Em Pernambuco, base política de Eduardo Campos, os números derrubam uma lógica histórica. Em 1998, quando Miguel Arraes de Alencar (PSB), avô de Campos, perdeu a eleição para Jarbas Vasconcelos (PMDB), por mais de 1,2 milhões de votos, seu grupo político chegou a ser considerado por alguns analistas como "extinto". Doze anos depois, e contra o mesmo adversário, Campos obtém uma vitória com diferença de 2,8 milhões de votos.
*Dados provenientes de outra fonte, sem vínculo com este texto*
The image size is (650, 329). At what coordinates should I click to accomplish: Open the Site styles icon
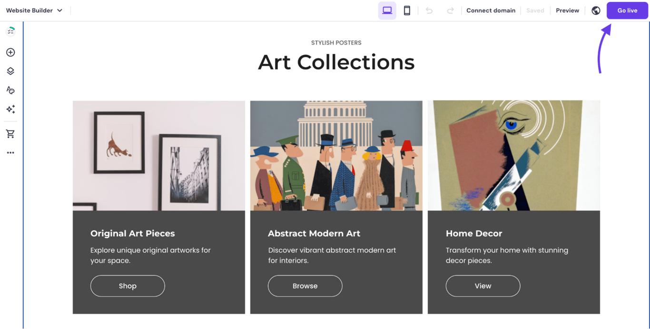pyautogui.click(x=10, y=90)
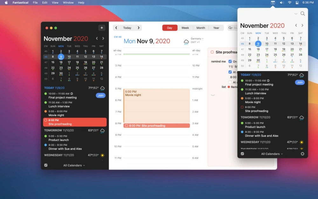The height and width of the screenshot is (199, 318).
Task: Click the plus button to add a new event
Action: 102,28
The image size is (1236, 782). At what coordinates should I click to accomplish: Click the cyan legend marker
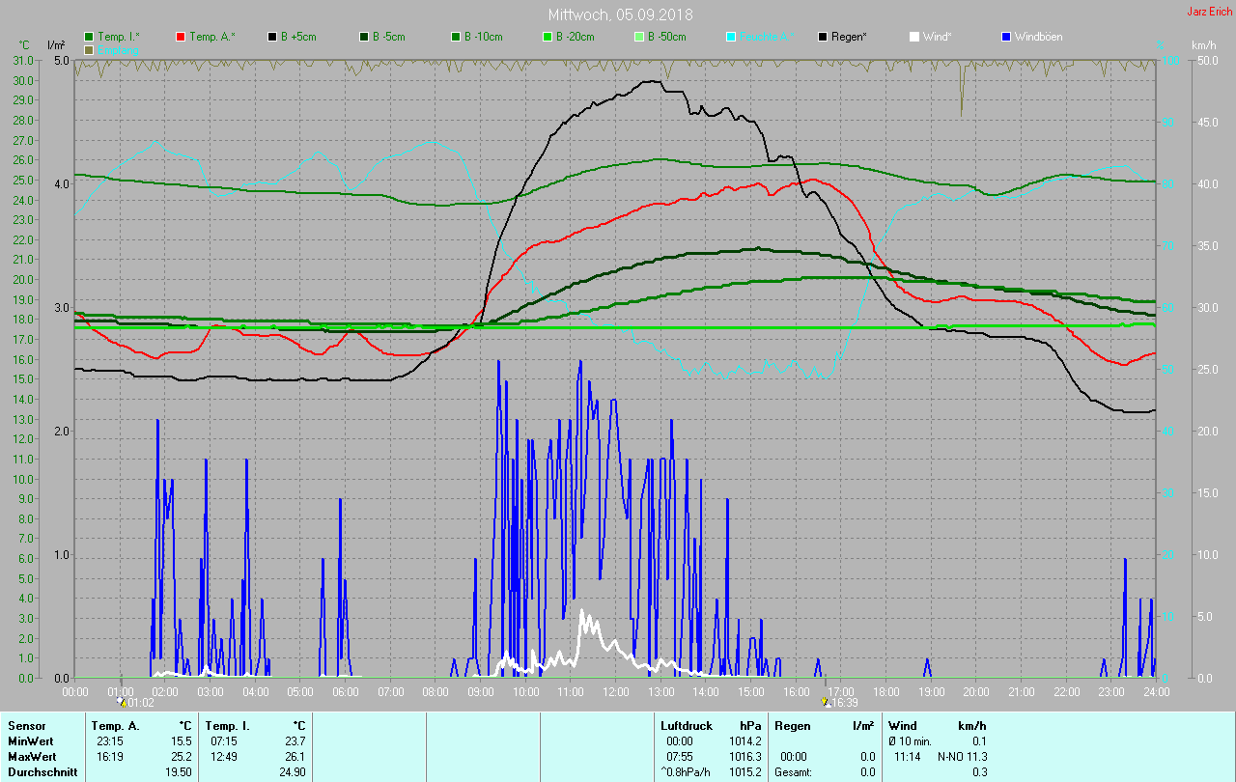(731, 37)
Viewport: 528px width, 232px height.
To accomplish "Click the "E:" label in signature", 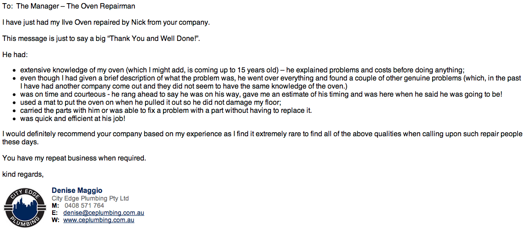I will (54, 213).
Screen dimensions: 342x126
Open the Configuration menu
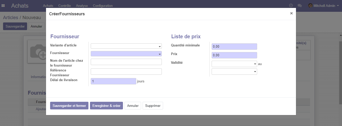point(102,6)
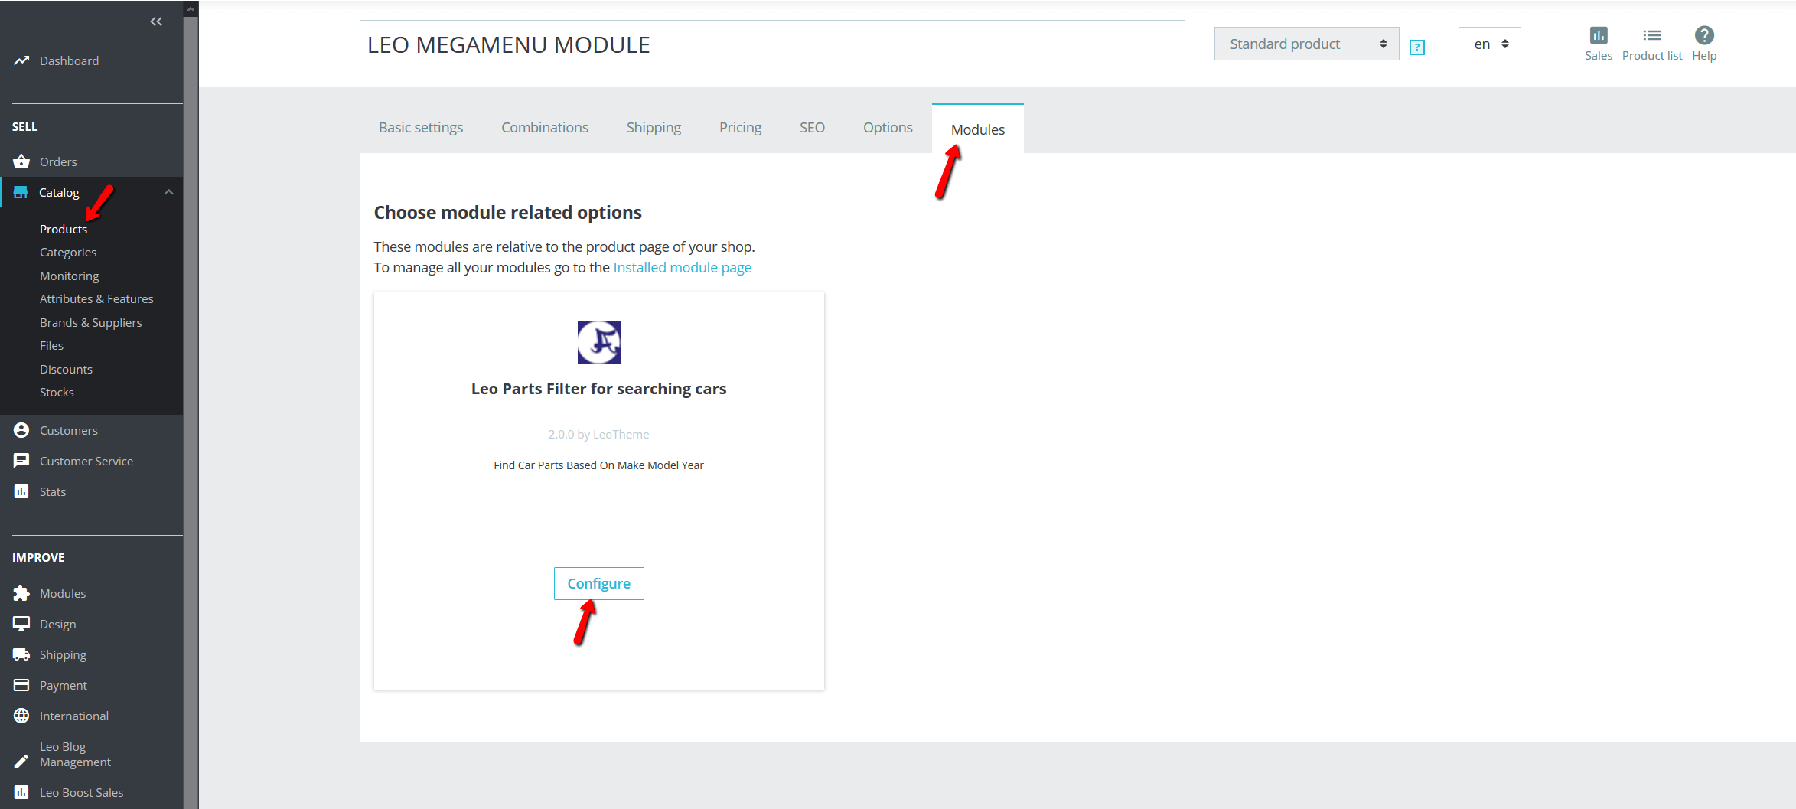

A força política se estende à família. Ana Arraes (PSB), mãe do governador Eduardo Campos, foi a quinta deputada federal mais votada do país, com mais de 380 mil votos. Até 2006, "dona Ana", como é conhecida, nunca tinha participado de uma disputa eleitoral. Foi incentivada por Campos a disputar uma vaga na Câmara dos Deputados para preservar a cadeira da família, enquanto Campos, então deputado, disputava o governo do Estado. Na época, foi a terceira mais votada, com pouco mais de 178 mil votos.

Eduardo Campos assegurou mais quatro anos de governo com uma oposição muito diminuída. Como ele mesmo fala, conseguiu "reverter o jogo" no Senado, ao "inverter o placar de 3x0 para 2x1", em referência à eleição de dois senadores ligados ao seu grupo político, Humberto Costa (PT) e Armando Monteiro Neto (PTB). Antes, apenas oposicionistas ocupavam as vagas: Marco Maciel (DEM), Sérgio Guerra (PSDB) e o único remanescente, Jarbas Vasconcelos (PMDB).

Com uma coligação formada por 15 partidos, Eduardo Campos também obteve a maioria na Assembleia Legislativa. Dos 49 parlamentares eleitos, 13 são do PSB e apenas oito de partidos de oposição. Sobre a situação cômoda que vai encontrar a partir de 2011, o governador declarou que se tratava "da vontade do povo, que tem que ser respeitada".

Os números favoráveis nesta eleição já induzem possibilidades para os próximos pleitos. Ana Arraes é cotada por aliados para disputar a prefeitura do Recife, atualmente comandada por João da Costa (PT). O próprio Eduardo Campos é cogitado como presidenciável em 2014.

O principal empecilho, nos dois casos é a relação com o aliado PT, que tem hoje a hegemonia no campo da centro-esquerda. Mas sobre o assunto, Campos desconversa: "não vou alimentar essa coisa de presidência da República ou qualquer outra candidatura".